Jura neget sibi nata, nihil non arroget armis.

Les légendes helléniques d’Hercule, de Persée, de Bacchus, ne lui étaient pas moins familières. Être héros et devenir dieu, voilà le projet qu’il prétendit exécuter à la lettre.

Ce serait une grave erreur, selon M. Grote, que d’attribuer à Alexandre des plans pour l’amélioration de la race humaine au moyen d’un gouvernement unique dont il aurait été le chef. Bien dans sa vie n’indique une pensée semblable. Lorsqu’il mourut, il était tout occupé de nouvelles conquêtes, et pour son insatiable activité, partout où il y avait des hommes indépendans, il y avait des ennemis.
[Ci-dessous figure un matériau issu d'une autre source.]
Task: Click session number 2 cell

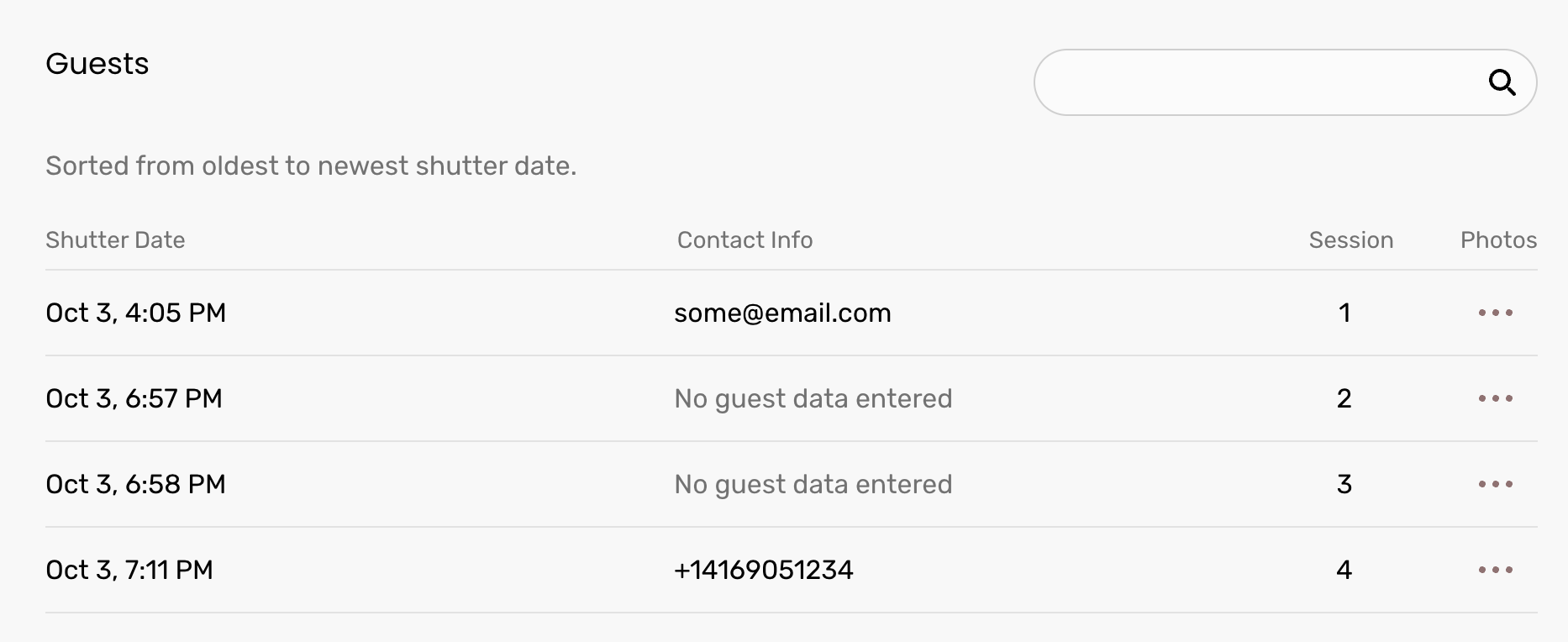Action: click(x=1344, y=398)
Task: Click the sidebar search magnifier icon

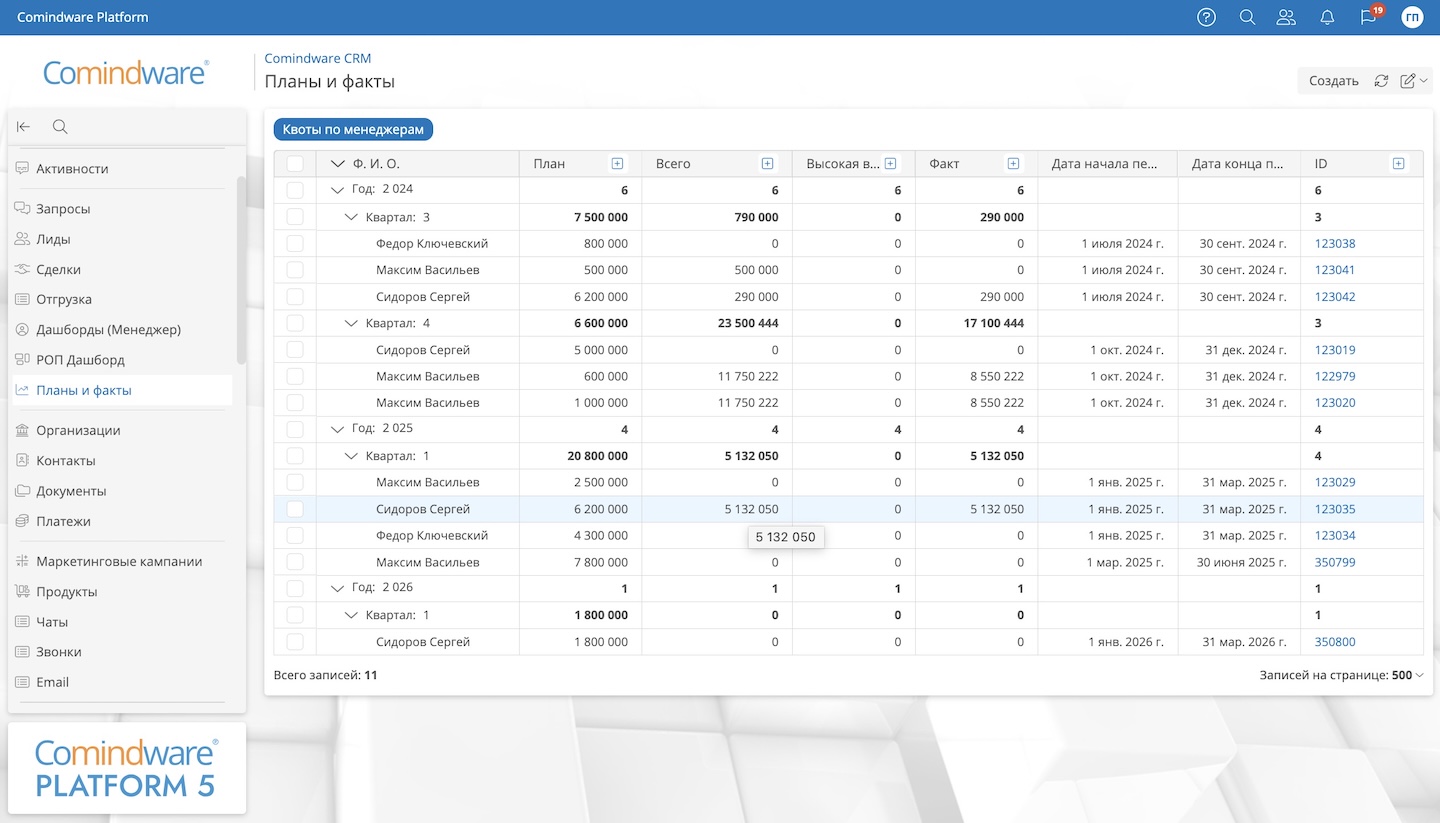Action: click(x=60, y=127)
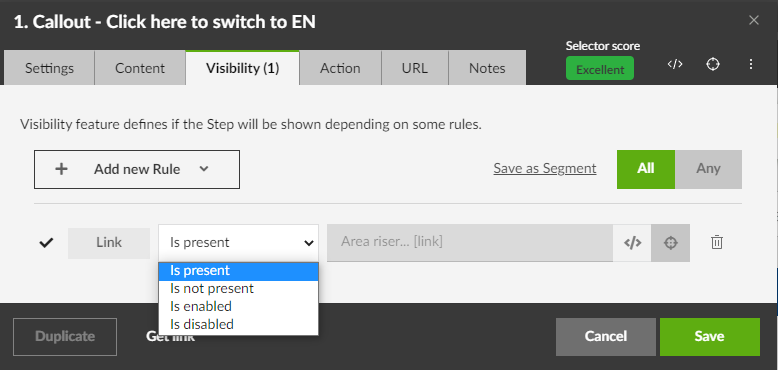This screenshot has width=778, height=370.
Task: Toggle the Link rule checkmark
Action: click(x=46, y=243)
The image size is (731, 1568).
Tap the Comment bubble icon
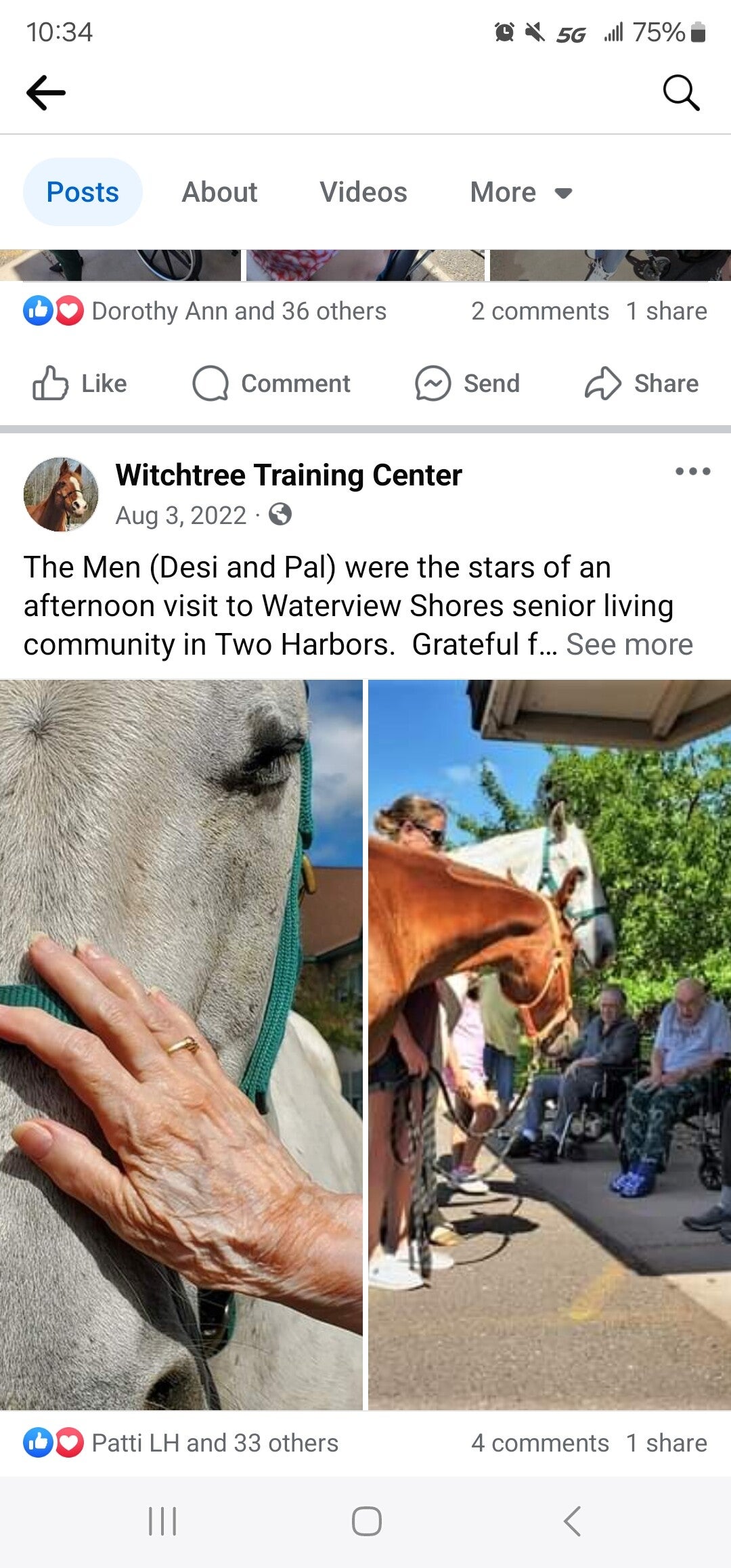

L’occupation de l’Arabie, de l’Afrique jusqu’aux piliers d’Hercule, l’invasion de l’Espagne, de la Gaule, de l’Italie, contrées dont il ne connaissait peut-être que le nom, voilà les desseins dont il entretenait Cratère, un de ses confidens, peu de jours avant sa mort. Dans chaque nouvelle conquête, il ne voyait que le moyen de passer à une autre. Les idées en matière de gouvernement qu’il avait reçues de son précepteur Aristote étaient les suivantes : « traiter les Grecs comme ses soldats, les barbares comme ses serfs[1]. » En effet, les idées de philanthropie générale étaient encore inconnues, même aux philosophes. Toutefois le programme d’Aristote ne fut pas suivi par son disciple. Grecs ou barbares, il exigea de tous la même soumission, la même obéissance aveugle. Eût-il eu le dessein d’améliorer la condition des peuples qu’il ajoutait chaque jour à son empire, la rapidité de ses conquêtes ne lui en eût pas laissé le loisir. Son système de gouvernement fut des plus simples. Dans les idées du temps, le pouvoir du grand roi étant le plus considérable que l’on connût, Alexandre

  1. Ἡγεμονιϰῶς… δεσποτιϰῶς (Hêgemonikôs… despotikôs), Plut., Fortuna, Alex. M.